I shrieked again. Shoppers turned in fright. I started pacing and repeating, "How did this happen?" I felt physically sick. Tears welled up.

Now at this point, you may be saying to yourself: Excuse me, what's the big deal? Let me try to explain. Or more accurately, perhaps, confess.

I am an addict. A certified Elton-oholic. My family pities me. Friends mock me. Strangers point and whisper. They, like you, just don't get it. So let me share my story and reveal the truths of a fanatic's life. And how that awful moment in Johnson City finally resolved itself.

It began innocently enough 12 years ago at a concert in Columbia. I'd gone simply to accompany my sister. But then ... Seeing him on stage ignited a fire in me. His mastery of the keys, his commanding stage presence, the brilliance of his songwriting. I was touched to the core. I was swept away by his songs, but also envious of who he was, an amazing, successful songwriter. Someone I had always wished I could be.

Seeing him inspired me to return to piano lessons. It also changed my life.

Since that day, my life has been all about Elton: Elton concerts, my next Elton adventure, searching for Elton memorabilia, scouring Elton Web sites and corresponding with Elton friends. I own every CD, tape, album, video, T-shirt and piece of memorabilia I know of that bears his name. Life-size cardboard standups of Elton share space in my bedroom. I've paid scalpers big bucks for concert tickets, and flown overseas just to hear him play in London and Paris. I've planned trips to New York around TV talk show appearances of his, and attended fan club gatherings all over the country.

Last year, in what I imagined would be the pinnacle of my personal Eltondom, I attended a CD signing of his at Tower Records in Los Angeles. I'd had dreams of meeting him, sharing a few words, shaking his hand, snapping a picture. Instead, when my turn in line came, I was flustered and tongue-tied, rushed by the store employees and prohibited from taking photos. By the time I managed to mumble a few pathetic compliments, he already had this "next" look about him.

To add insult to injury, my mother, who'd decided to accompany me on my pilgrimage at the last minute, was next -- and wowed him. A far more casual fan than I, she was completely at ease, sweet-talking him, tossing in Yiddish words, sharing chuckles, saying all the right things. He loved her. I prayed for death. I'd been outdone by my mom.

It took me months to find the humor in the encounter. And by then, an intriguing new opportunity was before me.

Off to Atlanta

My pal Liz Rosenthal and I plotted out a little Elton adventure: First to Atlanta to see a photography exhibit of works he'd collected, then to Johnson City to see him in concert. The trip, which involved planes, trains and rented automobiles, was par for the course. Seasoned fans, we were well-prepared with maps, a to-do list, light suitcases for souvenirs and plenty of film for our cameras.

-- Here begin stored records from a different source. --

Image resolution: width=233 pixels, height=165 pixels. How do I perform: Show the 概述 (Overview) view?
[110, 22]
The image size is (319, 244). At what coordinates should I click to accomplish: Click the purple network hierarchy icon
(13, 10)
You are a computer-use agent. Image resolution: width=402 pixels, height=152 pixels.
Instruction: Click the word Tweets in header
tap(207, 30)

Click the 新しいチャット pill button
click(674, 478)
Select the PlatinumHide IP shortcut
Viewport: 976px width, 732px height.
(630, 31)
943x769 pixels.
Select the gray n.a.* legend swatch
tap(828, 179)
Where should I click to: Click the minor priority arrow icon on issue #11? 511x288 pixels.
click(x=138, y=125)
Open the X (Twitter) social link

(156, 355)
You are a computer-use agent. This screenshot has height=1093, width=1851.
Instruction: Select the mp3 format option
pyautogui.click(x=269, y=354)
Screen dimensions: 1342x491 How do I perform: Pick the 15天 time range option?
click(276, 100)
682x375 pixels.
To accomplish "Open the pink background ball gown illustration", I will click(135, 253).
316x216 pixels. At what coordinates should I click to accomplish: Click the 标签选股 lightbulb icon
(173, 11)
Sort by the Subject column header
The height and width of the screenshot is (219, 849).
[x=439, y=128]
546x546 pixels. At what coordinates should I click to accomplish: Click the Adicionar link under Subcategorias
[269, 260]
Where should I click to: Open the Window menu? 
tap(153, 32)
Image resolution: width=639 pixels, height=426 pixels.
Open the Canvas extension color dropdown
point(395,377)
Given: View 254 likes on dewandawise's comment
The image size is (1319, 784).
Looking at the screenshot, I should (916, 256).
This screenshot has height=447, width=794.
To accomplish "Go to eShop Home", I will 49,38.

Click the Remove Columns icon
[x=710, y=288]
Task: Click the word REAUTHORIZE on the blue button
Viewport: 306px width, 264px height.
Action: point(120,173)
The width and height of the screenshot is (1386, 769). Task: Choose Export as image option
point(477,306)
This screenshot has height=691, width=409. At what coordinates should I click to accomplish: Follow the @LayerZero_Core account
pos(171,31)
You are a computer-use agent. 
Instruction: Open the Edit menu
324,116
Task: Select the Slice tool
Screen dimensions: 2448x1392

The first leg of our trip was four days in Atlanta. The plan was to casually browse Elton's photography collection at the High Museum, scour local record stores for cool stuff, hit the Hard Rock Cafe and, of course, try to bump into Elton himself.

Atlanta, you see, is Elton's U.S. home. He resides in a wealthy part of town in a high-rise apartment building. How do I know this? Need you ask?

So we made our march through Atlanta, eating in Elton hot spots, shopping in stores in his neighborhood. No luck.

On our last day in town, we decided to make one more stop before making the 5 1/2 -hour drive to the concert in Tennessee: a record store we knew was one of his favorites. We stepped inside ... and nothing. Still, we browsed for about 45 minutes before giving up. "We'd better go," I said dejectedly.

Just then the front door opened, and my face turned white. From across the store, I immediately recognized the little man in the jogging suit, baseball cap and glasses. "Liz," I croaked. "It's him!"